I can now detect thresholds for flow
control and send START_EVENTS and STOP_EVENTS commands to the proxy. As
I started testing this I found what I think are a couple problems, at least
with how the PE and LoadLeveler proxies were implemented. The START_EVENTS
command indicates a state change between sending attribute definitions
to the client and sending machine, node and job/process information to
the client. In the LoadLeveler case a couple threads get created to monitor
LoadLeveler node and job objects. The transaction id passed across with
the START_EVENTS command is also used for sending asynchronous events such
as job state and process state notifications that take place outside the
scope of a run command. When a STOP_EVENTS command is processed, an OK
ack is then set for the start command, which closes the scope of that command
and invalidates the transaction id.
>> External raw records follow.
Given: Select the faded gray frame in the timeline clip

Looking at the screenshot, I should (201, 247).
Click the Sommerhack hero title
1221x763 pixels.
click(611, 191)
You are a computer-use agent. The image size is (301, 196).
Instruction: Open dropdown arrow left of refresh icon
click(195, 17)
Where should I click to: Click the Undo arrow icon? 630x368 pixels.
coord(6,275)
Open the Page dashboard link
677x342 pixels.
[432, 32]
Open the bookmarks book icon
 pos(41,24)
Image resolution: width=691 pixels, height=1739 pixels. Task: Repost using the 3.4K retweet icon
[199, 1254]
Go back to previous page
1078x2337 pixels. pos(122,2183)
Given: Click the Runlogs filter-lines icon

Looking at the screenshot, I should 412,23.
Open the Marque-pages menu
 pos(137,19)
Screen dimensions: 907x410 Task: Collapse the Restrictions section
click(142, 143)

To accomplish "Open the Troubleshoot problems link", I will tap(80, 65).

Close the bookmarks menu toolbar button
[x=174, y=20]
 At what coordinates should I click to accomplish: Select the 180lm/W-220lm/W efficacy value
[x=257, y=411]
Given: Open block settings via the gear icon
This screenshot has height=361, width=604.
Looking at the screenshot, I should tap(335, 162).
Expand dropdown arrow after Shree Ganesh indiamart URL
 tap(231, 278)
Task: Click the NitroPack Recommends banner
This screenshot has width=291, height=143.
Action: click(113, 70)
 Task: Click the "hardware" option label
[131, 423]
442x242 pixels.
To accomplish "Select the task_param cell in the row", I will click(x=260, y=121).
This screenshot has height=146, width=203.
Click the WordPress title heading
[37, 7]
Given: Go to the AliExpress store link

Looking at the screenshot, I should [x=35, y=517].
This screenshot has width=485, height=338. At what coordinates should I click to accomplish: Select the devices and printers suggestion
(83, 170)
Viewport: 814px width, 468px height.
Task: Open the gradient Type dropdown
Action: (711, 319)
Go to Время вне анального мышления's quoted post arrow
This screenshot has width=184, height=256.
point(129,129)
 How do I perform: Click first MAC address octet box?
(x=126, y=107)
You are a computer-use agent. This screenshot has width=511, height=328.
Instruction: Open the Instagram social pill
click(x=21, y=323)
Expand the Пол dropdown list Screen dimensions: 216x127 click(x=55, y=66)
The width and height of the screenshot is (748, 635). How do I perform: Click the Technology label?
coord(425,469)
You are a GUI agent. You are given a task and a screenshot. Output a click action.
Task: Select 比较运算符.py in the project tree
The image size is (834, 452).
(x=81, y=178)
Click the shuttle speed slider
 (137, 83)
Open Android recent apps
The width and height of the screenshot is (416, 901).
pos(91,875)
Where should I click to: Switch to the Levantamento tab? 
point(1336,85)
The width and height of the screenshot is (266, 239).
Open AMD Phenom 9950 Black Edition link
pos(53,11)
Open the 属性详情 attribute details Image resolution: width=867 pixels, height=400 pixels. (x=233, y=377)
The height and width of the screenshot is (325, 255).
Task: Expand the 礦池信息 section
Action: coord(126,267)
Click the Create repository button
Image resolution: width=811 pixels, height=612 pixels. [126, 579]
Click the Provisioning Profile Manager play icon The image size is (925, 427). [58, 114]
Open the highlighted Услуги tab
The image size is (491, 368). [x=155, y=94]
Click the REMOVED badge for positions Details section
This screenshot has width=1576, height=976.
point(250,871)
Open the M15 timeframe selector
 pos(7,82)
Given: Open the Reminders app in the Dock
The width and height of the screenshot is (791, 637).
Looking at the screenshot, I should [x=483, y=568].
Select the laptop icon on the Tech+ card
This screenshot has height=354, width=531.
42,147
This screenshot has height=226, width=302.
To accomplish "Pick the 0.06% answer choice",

This is probably ok, since the ack
for the OK command will be behind any event notifications issued within
the scope of that START_EVENTS/STOP_EVENTS pair.
However, if the proxy generates more
events between the time that the STOP_EVENTS command is processed and the
next START_EVENTS command is processed, those events will be tagged with
the old START_EVENTS transaction id and since they follow the OK ack for
the START_EVENTS command will be invalid.
Also, if we allow multiple START_EVENTS
commands then proxies need to be able to distinguish between first and
subsequent START_EVENTS commands, and process them differently.
I'm afraid if we use START_EVENTS and
STOP_EVENTS for flow control this is going to cause more problems. I'm
thinking we introduce new commands SUSPEND_EVENTS and RESUME_EVENTS to
handle event notifications, where all they do is request flow contol as
well as the SET_FILTERS and CLEAR_FILTERS to handle the flow control on
process change events currently limited to handing stdio flow control.
Or do we just use SET_FILTERS and CLEAR_FILTERS for everything?